[RECORD EXCERPTS]

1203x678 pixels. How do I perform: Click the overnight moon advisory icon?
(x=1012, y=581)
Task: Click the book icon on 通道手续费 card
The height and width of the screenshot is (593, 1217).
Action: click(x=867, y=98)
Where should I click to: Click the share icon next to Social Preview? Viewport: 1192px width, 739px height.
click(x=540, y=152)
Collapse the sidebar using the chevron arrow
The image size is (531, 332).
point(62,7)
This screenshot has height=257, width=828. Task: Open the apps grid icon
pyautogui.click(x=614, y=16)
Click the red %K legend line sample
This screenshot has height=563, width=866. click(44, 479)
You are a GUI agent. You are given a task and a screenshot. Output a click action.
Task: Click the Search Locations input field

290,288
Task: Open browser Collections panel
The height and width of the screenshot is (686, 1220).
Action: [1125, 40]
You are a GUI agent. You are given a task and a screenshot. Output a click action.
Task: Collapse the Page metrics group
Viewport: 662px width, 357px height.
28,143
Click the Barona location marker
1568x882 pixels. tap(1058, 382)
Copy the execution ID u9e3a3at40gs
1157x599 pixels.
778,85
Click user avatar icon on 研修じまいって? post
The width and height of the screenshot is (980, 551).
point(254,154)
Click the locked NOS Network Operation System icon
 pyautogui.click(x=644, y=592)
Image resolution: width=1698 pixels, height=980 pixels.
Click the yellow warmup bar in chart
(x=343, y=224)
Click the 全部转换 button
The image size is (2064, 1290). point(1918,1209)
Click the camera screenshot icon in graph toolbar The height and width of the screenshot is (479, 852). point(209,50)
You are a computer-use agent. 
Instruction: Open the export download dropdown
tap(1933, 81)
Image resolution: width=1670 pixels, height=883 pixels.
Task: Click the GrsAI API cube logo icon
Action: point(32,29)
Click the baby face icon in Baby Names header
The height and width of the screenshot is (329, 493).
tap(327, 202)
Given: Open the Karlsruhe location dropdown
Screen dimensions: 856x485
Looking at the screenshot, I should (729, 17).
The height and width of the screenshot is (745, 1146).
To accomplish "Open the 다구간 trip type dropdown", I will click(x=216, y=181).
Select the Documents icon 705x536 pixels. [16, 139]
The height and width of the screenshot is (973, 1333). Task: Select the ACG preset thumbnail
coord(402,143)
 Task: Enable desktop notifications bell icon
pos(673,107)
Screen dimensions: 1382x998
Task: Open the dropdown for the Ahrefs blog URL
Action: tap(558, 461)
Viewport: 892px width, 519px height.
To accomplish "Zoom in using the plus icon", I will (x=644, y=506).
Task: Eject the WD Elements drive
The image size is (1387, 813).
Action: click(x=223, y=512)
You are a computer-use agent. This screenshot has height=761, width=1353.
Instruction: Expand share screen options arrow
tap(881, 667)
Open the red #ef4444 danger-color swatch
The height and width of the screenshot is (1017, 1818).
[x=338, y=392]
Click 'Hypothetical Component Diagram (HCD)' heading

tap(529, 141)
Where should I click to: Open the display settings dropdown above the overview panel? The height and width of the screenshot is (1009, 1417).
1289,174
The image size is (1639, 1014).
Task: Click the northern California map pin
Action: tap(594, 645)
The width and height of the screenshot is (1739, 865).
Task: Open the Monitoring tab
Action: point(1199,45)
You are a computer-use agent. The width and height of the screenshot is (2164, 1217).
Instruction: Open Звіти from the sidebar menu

[/RECORD EXCERPTS]

#### ASSIGNMENT:
Filter by the word "agent": copy every line of the data that holds it.

#### OUTPUT FOR THIS EXERCISE:
You are a GUI agent. You are given a task and a screenshot. Output a click action.
You are a GUI agent. You are given a task and a screenshot. Output a click action.
You are a computer-use agent. 
You are a computer-use agent. This screenshot has height=761, width=1353.
You are a computer-use agent. The width and height of the screenshot is (2164, 1217).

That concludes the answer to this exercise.